EXERCISE DIRECTIONS:
Using the records below, find every line that includes "dropdown" and copy it.

DATA SHOWN:
· · ·

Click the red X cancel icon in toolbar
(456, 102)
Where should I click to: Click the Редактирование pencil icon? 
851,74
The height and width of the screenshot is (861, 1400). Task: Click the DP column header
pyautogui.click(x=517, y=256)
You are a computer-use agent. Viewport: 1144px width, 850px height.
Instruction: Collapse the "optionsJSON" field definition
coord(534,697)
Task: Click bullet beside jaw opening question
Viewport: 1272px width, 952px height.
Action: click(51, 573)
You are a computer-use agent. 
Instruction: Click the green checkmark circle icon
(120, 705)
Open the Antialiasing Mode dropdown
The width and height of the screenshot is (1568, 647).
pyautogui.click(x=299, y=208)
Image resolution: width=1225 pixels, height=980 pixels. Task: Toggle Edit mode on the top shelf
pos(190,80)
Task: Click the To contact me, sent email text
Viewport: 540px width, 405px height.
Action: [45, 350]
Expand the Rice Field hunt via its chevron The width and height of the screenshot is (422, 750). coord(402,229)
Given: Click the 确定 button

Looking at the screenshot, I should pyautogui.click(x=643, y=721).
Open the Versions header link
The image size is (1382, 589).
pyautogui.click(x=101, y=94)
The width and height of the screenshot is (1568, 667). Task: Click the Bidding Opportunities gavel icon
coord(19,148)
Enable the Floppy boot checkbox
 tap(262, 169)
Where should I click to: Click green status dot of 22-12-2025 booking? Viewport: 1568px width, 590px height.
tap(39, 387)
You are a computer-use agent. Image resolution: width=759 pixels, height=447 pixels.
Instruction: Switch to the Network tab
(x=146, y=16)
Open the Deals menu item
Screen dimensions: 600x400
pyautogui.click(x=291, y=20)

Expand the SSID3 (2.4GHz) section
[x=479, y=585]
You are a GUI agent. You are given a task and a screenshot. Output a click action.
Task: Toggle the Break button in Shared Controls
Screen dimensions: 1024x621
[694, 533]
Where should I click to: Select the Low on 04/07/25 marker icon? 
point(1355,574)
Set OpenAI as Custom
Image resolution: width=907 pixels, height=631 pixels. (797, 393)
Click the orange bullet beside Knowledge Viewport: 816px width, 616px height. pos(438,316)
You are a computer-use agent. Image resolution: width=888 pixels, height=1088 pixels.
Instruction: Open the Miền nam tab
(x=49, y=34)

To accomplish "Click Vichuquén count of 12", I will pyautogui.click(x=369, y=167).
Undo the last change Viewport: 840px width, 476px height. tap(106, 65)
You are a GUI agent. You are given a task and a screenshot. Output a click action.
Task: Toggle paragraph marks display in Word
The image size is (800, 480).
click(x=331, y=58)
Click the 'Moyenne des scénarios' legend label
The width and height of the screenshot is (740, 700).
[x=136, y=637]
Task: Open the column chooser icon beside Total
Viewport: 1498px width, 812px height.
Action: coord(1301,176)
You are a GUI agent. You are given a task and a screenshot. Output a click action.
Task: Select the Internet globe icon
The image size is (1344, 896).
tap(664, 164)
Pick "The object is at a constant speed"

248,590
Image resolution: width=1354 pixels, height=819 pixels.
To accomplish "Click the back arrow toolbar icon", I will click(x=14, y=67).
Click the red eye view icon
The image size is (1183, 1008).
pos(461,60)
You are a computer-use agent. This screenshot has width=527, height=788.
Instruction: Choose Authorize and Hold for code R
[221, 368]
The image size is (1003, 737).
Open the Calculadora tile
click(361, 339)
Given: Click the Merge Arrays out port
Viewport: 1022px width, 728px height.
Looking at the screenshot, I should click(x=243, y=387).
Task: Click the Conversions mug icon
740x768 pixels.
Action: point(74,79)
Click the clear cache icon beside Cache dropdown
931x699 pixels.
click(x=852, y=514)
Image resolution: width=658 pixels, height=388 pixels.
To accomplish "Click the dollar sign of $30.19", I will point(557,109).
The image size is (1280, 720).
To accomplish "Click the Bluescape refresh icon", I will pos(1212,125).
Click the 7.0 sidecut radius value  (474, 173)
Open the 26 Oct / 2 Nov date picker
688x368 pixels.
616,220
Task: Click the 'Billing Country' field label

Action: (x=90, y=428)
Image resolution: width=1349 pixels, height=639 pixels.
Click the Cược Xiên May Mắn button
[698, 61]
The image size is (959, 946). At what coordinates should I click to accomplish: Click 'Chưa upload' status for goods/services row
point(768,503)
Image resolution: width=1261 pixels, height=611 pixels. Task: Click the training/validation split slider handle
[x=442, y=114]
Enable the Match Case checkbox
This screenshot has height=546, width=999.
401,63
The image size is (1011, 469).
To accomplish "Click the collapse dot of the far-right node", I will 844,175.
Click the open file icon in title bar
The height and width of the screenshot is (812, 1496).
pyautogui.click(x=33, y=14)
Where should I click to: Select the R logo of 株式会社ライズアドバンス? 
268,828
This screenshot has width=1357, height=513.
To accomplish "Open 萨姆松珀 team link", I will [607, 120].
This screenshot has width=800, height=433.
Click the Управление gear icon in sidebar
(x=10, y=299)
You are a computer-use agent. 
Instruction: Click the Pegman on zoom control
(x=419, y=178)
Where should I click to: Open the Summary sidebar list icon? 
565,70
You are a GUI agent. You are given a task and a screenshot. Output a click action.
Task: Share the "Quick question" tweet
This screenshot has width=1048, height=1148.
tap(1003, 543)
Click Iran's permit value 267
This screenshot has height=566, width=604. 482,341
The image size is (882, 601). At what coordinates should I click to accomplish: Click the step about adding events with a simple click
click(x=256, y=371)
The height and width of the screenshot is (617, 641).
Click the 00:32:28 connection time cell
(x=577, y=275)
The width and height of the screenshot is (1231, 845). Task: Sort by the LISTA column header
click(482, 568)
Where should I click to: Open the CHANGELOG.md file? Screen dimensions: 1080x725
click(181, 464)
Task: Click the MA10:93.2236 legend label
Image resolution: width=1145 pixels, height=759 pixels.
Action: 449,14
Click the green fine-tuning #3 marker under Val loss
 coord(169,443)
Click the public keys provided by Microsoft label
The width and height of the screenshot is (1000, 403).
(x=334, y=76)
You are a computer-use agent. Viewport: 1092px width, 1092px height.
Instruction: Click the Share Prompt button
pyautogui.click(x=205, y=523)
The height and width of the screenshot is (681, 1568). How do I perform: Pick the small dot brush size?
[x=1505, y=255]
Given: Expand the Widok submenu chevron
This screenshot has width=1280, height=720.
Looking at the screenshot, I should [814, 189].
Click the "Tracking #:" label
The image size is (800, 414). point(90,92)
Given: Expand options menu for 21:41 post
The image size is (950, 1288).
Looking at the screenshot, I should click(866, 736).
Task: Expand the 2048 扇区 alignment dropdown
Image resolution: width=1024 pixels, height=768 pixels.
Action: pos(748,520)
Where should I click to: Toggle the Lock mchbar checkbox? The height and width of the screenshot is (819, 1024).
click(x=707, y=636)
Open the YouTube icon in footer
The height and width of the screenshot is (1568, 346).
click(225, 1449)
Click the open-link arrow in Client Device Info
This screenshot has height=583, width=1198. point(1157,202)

· · ·

WRITTEN RESPONSE:
Open the Antialiasing Mode dropdown
Click the clear cache icon beside Cache dropdown
Task: Expand the 2048 扇区 alignment dropdown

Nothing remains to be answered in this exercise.